255 S.W. 353, 215 Mo. App. 513, 1923 Mo. App. LEXIS 210
CourtMissouri Court of Appeals
DecidedNovember 5, 1923
StatusPublished
Cited by9 cases

This text of 255 S.W. 353 (Sidebottom v. Sidebottom) is published on Counsel Stack Legal Research, covering Missouri Court of Appeals primary law. Counsel Stack provides free access to over 12 million legal documents including statutes, case law, regulations, and constitutions.

Bluebook
Sidebottom v. Sidebottom, 255 S.W. 353, 215 Mo. App. 513, 1923 Mo. App. LEXIS 210 (Mo. Ct. App. 1923).

Opinion

BLAND, J.

This is an action for money had and received. The case was tried' before the court without the aid of a jury resulting in a judgment in favor of plaintiff in the sum of $1183.32. Defendant has appealed. The suit was brought in two counts, each to recover the sum of $500 and interest; the first count was to recover the sum of $500 paid by plaintiff to the defendant and the second to recover a like sum paid by plaintiff’s brother to the defendant, the brother having assigned his cause of action to plaintiff.

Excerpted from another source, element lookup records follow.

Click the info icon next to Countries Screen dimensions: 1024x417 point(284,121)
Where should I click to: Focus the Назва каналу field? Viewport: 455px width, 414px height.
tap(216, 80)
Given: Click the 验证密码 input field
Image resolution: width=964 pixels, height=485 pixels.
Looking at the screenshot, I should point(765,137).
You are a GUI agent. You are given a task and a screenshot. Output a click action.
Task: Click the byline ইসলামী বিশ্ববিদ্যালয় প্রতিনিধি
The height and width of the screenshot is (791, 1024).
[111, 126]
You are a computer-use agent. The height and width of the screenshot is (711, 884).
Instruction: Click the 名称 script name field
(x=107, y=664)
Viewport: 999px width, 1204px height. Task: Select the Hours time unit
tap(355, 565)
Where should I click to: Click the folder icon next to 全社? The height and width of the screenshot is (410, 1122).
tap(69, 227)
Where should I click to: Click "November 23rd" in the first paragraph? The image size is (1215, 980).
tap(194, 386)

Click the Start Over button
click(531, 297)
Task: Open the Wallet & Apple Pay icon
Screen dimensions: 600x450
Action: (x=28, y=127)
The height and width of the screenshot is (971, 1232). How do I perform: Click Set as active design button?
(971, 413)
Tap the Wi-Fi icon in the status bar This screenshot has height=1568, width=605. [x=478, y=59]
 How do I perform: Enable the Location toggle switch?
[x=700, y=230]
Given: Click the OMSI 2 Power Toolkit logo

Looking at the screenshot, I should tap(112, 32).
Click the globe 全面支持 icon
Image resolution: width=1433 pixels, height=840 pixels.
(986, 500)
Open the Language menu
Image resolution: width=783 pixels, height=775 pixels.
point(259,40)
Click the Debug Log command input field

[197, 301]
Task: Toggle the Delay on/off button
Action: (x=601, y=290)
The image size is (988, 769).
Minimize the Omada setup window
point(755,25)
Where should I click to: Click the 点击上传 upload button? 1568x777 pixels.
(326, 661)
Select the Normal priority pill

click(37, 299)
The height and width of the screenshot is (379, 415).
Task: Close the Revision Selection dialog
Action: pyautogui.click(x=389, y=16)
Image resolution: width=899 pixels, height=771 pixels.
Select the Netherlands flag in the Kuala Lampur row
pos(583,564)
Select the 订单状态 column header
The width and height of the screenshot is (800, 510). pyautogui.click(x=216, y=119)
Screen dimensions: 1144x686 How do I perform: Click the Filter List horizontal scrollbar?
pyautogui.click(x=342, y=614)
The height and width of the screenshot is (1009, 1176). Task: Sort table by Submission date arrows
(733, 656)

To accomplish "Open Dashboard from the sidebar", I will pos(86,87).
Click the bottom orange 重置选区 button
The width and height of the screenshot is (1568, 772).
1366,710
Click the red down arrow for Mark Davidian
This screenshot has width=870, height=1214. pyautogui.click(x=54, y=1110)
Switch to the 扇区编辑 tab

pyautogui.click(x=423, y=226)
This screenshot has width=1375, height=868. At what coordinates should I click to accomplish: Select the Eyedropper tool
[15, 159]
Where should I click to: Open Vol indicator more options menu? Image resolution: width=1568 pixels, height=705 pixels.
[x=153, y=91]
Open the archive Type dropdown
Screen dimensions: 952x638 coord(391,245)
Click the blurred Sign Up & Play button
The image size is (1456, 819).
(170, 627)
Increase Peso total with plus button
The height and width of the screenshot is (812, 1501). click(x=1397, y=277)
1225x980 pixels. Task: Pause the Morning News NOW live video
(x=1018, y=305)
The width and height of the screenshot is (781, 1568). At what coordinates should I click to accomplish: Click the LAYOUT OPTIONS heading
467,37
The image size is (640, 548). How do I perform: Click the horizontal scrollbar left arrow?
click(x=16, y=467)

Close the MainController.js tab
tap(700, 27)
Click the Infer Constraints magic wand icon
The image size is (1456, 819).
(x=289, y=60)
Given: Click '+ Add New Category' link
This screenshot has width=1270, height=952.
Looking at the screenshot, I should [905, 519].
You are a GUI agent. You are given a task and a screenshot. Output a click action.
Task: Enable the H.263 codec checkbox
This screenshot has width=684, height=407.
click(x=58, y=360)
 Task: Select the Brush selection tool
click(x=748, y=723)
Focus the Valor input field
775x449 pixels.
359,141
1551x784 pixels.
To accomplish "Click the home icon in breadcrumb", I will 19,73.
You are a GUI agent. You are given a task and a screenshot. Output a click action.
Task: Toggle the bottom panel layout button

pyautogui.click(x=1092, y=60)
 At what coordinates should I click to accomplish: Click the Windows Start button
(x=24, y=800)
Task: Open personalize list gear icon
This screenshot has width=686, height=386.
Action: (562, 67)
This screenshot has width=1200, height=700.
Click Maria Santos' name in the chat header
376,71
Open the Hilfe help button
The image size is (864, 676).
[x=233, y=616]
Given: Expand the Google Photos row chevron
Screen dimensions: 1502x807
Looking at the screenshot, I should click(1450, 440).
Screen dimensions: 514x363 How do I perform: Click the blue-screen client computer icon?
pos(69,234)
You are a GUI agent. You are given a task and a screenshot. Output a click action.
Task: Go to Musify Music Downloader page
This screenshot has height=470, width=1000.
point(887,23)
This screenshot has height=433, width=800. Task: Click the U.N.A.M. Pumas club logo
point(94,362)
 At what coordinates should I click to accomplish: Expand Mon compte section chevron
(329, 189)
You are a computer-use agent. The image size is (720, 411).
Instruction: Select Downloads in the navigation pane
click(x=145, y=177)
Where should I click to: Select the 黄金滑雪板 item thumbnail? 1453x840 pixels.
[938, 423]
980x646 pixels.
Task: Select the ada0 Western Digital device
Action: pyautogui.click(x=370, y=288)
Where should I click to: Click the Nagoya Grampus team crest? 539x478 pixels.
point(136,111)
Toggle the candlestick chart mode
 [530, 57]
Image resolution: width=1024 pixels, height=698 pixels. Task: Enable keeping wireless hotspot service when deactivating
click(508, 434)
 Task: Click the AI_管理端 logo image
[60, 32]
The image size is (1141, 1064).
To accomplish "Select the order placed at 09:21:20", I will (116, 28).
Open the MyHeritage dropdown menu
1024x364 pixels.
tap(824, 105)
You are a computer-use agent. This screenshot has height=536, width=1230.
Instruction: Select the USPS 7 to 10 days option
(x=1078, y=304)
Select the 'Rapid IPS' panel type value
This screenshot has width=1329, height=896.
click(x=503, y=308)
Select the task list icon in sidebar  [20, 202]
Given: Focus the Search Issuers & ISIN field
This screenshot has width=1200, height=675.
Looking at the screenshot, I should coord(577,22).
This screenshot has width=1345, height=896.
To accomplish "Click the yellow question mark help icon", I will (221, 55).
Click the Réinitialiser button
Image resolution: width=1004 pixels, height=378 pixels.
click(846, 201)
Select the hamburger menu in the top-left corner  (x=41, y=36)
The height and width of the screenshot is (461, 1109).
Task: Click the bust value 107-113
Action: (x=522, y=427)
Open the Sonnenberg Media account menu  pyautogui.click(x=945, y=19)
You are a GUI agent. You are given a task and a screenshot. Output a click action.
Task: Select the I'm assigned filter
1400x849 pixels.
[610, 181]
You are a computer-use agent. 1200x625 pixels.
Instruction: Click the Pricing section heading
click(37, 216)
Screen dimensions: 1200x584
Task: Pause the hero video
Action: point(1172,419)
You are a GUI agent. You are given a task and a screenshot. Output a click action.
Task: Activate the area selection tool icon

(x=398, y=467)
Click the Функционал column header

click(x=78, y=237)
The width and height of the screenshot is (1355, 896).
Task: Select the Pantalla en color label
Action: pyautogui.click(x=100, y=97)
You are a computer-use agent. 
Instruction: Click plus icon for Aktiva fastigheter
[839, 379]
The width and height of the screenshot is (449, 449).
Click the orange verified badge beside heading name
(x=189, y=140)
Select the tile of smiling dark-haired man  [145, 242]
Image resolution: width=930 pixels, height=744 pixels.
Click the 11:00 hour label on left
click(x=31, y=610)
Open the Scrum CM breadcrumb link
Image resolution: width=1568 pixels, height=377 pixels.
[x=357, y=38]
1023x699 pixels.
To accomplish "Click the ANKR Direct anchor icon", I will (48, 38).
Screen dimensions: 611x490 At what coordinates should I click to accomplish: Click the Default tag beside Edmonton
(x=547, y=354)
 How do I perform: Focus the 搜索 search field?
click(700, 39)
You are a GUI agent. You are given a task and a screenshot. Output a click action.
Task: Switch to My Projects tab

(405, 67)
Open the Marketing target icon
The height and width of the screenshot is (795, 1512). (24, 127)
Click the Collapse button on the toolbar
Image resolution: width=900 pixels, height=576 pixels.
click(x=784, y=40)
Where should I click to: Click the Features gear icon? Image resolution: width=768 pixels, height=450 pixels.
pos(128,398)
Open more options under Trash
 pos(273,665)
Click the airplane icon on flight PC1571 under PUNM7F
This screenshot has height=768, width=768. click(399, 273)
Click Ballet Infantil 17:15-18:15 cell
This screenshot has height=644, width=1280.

Defendant is a cousin of plaintiff and his brother who live in the neighborhood of Meadville, Missouri. Defendant had formerly lived in that place but several years prior to the occurrence out of which this suit arose moved to the State of Texas where he now lives. On the *517 4th day of November, 1919, defendant came to Meadville and interested his cousins and their father in a tract of one hundred acres of land in Texas, near which the defendant lived. It was finally agreed that the three relatives would buy an undivided one-fortieth interest each in the land. Thirty-six other persons agreed to purchase various interests in the land so that defendant, his uncle and two cousins with the thirty-six other persons were to acquire the whole interest in it. The tract was to and did cost $20,000, therefore, one-fortieth interest therein amounted to $500.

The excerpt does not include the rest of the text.